§ Collected data entries
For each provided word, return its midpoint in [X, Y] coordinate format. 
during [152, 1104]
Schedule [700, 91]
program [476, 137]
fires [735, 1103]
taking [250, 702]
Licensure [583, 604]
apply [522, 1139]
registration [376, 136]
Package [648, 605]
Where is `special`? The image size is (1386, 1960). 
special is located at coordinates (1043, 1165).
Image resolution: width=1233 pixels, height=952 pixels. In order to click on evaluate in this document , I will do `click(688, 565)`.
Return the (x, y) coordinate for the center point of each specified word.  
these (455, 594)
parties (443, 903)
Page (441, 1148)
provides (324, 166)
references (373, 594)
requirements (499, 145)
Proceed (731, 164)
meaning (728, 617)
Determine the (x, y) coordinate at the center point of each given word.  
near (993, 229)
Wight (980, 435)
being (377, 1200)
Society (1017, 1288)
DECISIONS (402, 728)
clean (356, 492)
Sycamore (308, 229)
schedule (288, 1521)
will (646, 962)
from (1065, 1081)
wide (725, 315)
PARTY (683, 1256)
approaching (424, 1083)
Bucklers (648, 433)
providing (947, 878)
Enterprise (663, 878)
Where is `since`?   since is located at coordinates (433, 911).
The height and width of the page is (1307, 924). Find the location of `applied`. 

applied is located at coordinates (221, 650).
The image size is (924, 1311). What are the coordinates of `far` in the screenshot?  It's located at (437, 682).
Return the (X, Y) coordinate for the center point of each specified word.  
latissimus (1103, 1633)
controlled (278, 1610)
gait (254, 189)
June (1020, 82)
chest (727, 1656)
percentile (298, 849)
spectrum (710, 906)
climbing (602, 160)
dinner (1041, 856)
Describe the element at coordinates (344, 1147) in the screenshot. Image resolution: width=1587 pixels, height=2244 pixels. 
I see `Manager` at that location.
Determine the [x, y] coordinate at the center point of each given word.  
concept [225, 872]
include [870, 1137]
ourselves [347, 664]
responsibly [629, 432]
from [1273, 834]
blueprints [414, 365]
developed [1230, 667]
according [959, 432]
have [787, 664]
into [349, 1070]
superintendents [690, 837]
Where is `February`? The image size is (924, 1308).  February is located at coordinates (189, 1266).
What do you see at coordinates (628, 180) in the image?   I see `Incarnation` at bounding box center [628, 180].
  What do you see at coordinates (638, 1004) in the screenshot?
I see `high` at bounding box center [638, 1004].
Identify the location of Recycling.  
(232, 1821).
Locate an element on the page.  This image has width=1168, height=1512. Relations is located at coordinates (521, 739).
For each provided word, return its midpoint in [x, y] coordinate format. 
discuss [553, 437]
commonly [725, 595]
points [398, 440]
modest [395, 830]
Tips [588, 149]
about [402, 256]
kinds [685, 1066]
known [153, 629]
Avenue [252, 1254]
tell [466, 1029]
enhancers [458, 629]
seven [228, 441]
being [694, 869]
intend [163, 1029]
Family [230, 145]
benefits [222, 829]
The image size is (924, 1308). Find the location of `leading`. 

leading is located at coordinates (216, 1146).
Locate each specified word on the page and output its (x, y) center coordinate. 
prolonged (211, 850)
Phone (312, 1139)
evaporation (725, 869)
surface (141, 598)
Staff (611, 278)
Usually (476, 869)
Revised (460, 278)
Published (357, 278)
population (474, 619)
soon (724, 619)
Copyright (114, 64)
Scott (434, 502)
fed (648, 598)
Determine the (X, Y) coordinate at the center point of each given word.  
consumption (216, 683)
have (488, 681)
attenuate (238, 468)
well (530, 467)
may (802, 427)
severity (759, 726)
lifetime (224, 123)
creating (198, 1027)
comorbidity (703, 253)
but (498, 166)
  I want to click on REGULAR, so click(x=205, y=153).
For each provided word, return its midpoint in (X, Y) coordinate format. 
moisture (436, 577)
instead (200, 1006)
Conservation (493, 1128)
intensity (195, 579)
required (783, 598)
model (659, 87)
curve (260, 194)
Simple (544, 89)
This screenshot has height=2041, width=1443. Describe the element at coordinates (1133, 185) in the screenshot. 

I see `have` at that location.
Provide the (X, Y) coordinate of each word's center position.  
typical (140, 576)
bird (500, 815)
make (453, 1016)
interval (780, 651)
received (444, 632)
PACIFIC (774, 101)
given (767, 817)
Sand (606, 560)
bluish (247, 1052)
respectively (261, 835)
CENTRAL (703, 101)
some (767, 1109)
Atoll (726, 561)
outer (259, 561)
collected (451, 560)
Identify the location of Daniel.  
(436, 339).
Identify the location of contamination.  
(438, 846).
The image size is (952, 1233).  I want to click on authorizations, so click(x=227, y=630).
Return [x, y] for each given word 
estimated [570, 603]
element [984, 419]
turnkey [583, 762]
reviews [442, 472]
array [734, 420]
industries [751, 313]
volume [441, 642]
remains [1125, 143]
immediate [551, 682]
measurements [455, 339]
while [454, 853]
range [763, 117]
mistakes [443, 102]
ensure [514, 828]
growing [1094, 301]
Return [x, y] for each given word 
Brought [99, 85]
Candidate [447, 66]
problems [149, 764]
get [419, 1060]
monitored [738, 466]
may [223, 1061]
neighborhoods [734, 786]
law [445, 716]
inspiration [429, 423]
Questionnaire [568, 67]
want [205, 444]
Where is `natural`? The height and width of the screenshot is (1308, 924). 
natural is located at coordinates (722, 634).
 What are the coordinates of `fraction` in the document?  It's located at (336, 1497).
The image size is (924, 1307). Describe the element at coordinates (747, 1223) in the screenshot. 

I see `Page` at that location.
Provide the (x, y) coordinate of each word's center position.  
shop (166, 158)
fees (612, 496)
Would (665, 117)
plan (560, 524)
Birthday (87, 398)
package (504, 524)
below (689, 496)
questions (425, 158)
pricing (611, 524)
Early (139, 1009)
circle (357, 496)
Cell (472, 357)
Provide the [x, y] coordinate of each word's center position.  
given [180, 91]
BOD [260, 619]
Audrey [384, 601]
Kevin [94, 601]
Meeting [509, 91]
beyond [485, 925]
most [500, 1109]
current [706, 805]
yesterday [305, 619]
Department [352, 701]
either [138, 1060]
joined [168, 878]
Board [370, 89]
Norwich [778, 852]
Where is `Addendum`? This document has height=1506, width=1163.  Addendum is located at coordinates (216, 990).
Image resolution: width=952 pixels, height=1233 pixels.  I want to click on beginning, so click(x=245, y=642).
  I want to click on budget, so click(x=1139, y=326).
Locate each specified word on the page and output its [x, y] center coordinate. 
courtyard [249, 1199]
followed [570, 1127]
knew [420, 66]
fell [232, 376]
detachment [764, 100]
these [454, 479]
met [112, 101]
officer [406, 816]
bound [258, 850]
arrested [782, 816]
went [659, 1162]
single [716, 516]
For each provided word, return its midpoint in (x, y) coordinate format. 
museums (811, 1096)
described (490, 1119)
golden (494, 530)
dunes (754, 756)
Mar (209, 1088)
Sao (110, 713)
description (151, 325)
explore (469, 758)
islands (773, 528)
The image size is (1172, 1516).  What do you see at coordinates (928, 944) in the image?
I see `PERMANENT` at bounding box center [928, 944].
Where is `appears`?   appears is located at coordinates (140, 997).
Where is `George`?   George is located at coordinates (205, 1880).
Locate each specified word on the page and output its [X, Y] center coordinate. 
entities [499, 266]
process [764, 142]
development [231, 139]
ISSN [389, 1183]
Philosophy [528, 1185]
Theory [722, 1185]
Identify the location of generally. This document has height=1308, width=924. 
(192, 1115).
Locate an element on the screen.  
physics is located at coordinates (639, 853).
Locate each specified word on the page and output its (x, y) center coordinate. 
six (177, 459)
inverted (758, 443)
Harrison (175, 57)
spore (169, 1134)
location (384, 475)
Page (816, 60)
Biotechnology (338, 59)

§ WHAT THE TASK ASKS
Write out all of the records above again, switching every "center point" to "midpoint" and leaving everything else unchanged.

§ REPLY
For each provided word, return its midpoint in [X, Y] coordinate format. 
during [152, 1104]
Schedule [700, 91]
program [476, 137]
fires [735, 1103]
taking [250, 702]
Licensure [583, 604]
apply [522, 1139]
registration [376, 136]
Package [648, 605]
Where is `special`? The image size is (1386, 1960). 
special is located at coordinates (1043, 1165).
Image resolution: width=1233 pixels, height=952 pixels. In order to click on evaluate in this document , I will do `click(688, 565)`.
Return the (x, y) coordinate for the midpoint of each specified word.  
these (455, 594)
parties (443, 903)
Page (441, 1148)
provides (324, 166)
references (373, 594)
requirements (499, 145)
Proceed (731, 164)
meaning (728, 617)
Determine the (x, y) coordinate at the midpoint of each given word.  
near (993, 229)
Wight (980, 435)
being (377, 1200)
Society (1017, 1288)
DECISIONS (402, 728)
clean (356, 492)
Sycamore (308, 229)
schedule (288, 1521)
will (646, 962)
from (1065, 1081)
wide (725, 315)
PARTY (683, 1256)
approaching (424, 1083)
Bucklers (648, 433)
providing (947, 878)
Enterprise (663, 878)
Where is `since`?   since is located at coordinates (433, 911).
The height and width of the page is (1307, 924). Find the location of `applied`. 

applied is located at coordinates (221, 650).
The image size is (924, 1311). What are the coordinates of `far` in the screenshot?  It's located at (437, 682).
Return the (X, Y) coordinate for the midpoint of each specified word.  
latissimus (1103, 1633)
controlled (278, 1610)
gait (254, 189)
June (1020, 82)
chest (727, 1656)
percentile (298, 849)
spectrum (710, 906)
climbing (602, 160)
dinner (1041, 856)
Describe the element at coordinates (344, 1147) in the screenshot. Image resolution: width=1587 pixels, height=2244 pixels. 
I see `Manager` at that location.
Determine the [x, y] coordinate at the midpoint of each given word.  
concept [225, 872]
include [870, 1137]
ourselves [347, 664]
responsibly [629, 432]
from [1273, 834]
blueprints [414, 365]
developed [1230, 667]
according [959, 432]
have [787, 664]
into [349, 1070]
superintendents [690, 837]
Where is `February`? The image size is (924, 1308).  February is located at coordinates (189, 1266).
What do you see at coordinates (628, 180) in the image?   I see `Incarnation` at bounding box center [628, 180].
  What do you see at coordinates (638, 1004) in the screenshot?
I see `high` at bounding box center [638, 1004].
Identify the location of Recycling.  
(232, 1821).
Locate an element on the page.  This image has width=1168, height=1512. Relations is located at coordinates (521, 739).
For each provided word, return its midpoint in [x, y] coordinate format. 
discuss [553, 437]
commonly [725, 595]
points [398, 440]
modest [395, 830]
Tips [588, 149]
about [402, 256]
kinds [685, 1066]
known [153, 629]
Avenue [252, 1254]
tell [466, 1029]
enhancers [458, 629]
seven [228, 441]
being [694, 869]
intend [163, 1029]
Family [230, 145]
benefits [222, 829]
The image size is (924, 1308). Find the location of `leading`. 

leading is located at coordinates (216, 1146).
Locate each specified word on the page and output its (x, y) center coordinate. 
prolonged (211, 850)
Phone (312, 1139)
evaporation (725, 869)
surface (141, 598)
Staff (611, 278)
Usually (476, 869)
Revised (460, 278)
Published (357, 278)
population (474, 619)
soon (724, 619)
Copyright (114, 64)
Scott (434, 502)
fed (648, 598)
Determine the (X, Y) coordinate at the midpoint of each given word.  
consumption (216, 683)
have (488, 681)
attenuate (238, 468)
well (530, 467)
may (802, 427)
severity (759, 726)
lifetime (224, 123)
creating (198, 1027)
comorbidity (703, 253)
but (498, 166)
  I want to click on REGULAR, so click(x=205, y=153).
For each provided word, return its midpoint in (X, Y) coordinate format. 
moisture (436, 577)
instead (200, 1006)
Conservation (493, 1128)
intensity (195, 579)
required (783, 598)
model (659, 87)
curve (260, 194)
Simple (544, 89)
This screenshot has height=2041, width=1443. Describe the element at coordinates (1133, 185) in the screenshot. 

I see `have` at that location.
Provide the (X, Y) coordinate of each word's center position.  
typical (140, 576)
bird (500, 815)
make (453, 1016)
interval (780, 651)
received (444, 632)
PACIFIC (774, 101)
given (767, 817)
Sand (606, 560)
bluish (247, 1052)
respectively (261, 835)
CENTRAL (703, 101)
some (767, 1109)
Atoll (726, 561)
outer (259, 561)
collected (451, 560)
Identify the location of Daniel.  
(436, 339).
Identify the location of contamination.  
(438, 846).
The image size is (952, 1233).  I want to click on authorizations, so click(x=227, y=630).
Return [x, y] for each given word 
estimated [570, 603]
element [984, 419]
turnkey [583, 762]
reviews [442, 472]
array [734, 420]
industries [751, 313]
volume [441, 642]
remains [1125, 143]
immediate [551, 682]
measurements [455, 339]
while [454, 853]
range [763, 117]
mistakes [443, 102]
ensure [514, 828]
growing [1094, 301]
Return [x, y] for each given word 
Brought [99, 85]
Candidate [447, 66]
problems [149, 764]
get [419, 1060]
monitored [738, 466]
may [223, 1061]
neighborhoods [734, 786]
law [445, 716]
inspiration [429, 423]
Questionnaire [568, 67]
want [205, 444]
Where is `natural`? The height and width of the screenshot is (1308, 924). 
natural is located at coordinates (722, 634).
 What are the coordinates of `fraction` in the document?  It's located at (336, 1497).
The image size is (924, 1307). Describe the element at coordinates (747, 1223) in the screenshot. 

I see `Page` at that location.
Provide the (x, y) coordinate of each word's center position.  
shop (166, 158)
fees (612, 496)
Would (665, 117)
plan (560, 524)
Birthday (87, 398)
package (504, 524)
below (689, 496)
questions (425, 158)
pricing (611, 524)
Early (139, 1009)
circle (357, 496)
Cell (472, 357)
Provide the [x, y] coordinate of each word's center position.  
given [180, 91]
BOD [260, 619]
Audrey [384, 601]
Kevin [94, 601]
Meeting [509, 91]
beyond [485, 925]
most [500, 1109]
current [706, 805]
yesterday [305, 619]
Department [352, 701]
either [138, 1060]
joined [168, 878]
Board [370, 89]
Norwich [778, 852]
Where is `Addendum`? This document has height=1506, width=1163.  Addendum is located at coordinates (216, 990).
Image resolution: width=952 pixels, height=1233 pixels.  I want to click on beginning, so click(x=245, y=642).
  I want to click on budget, so click(x=1139, y=326).
Locate each specified word on the page and output its [x, y] center coordinate. 
courtyard [249, 1199]
followed [570, 1127]
knew [420, 66]
fell [232, 376]
detachment [764, 100]
these [454, 479]
met [112, 101]
officer [406, 816]
bound [258, 850]
arrested [782, 816]
went [659, 1162]
single [716, 516]
For each provided word, return its midpoint in (x, y) coordinate format. 
museums (811, 1096)
described (490, 1119)
golden (494, 530)
dunes (754, 756)
Mar (209, 1088)
Sao (110, 713)
description (151, 325)
explore (469, 758)
islands (773, 528)
The image size is (1172, 1516).  What do you see at coordinates (928, 944) in the image?
I see `PERMANENT` at bounding box center [928, 944].
Where is `appears`?   appears is located at coordinates (140, 997).
Where is `George`?   George is located at coordinates (205, 1880).
Locate each specified word on the page and output its [X, Y] center coordinate. 
entities [499, 266]
process [764, 142]
development [231, 139]
ISSN [389, 1183]
Philosophy [528, 1185]
Theory [722, 1185]
Identify the location of generally. This document has height=1308, width=924. 
(192, 1115).
Locate an element on the screen.  
physics is located at coordinates (639, 853).
Locate each specified word on the page and output its (x, y) center coordinate. 
six (177, 459)
inverted (758, 443)
Harrison (175, 57)
spore (169, 1134)
location (384, 475)
Page (816, 60)
Biotechnology (338, 59)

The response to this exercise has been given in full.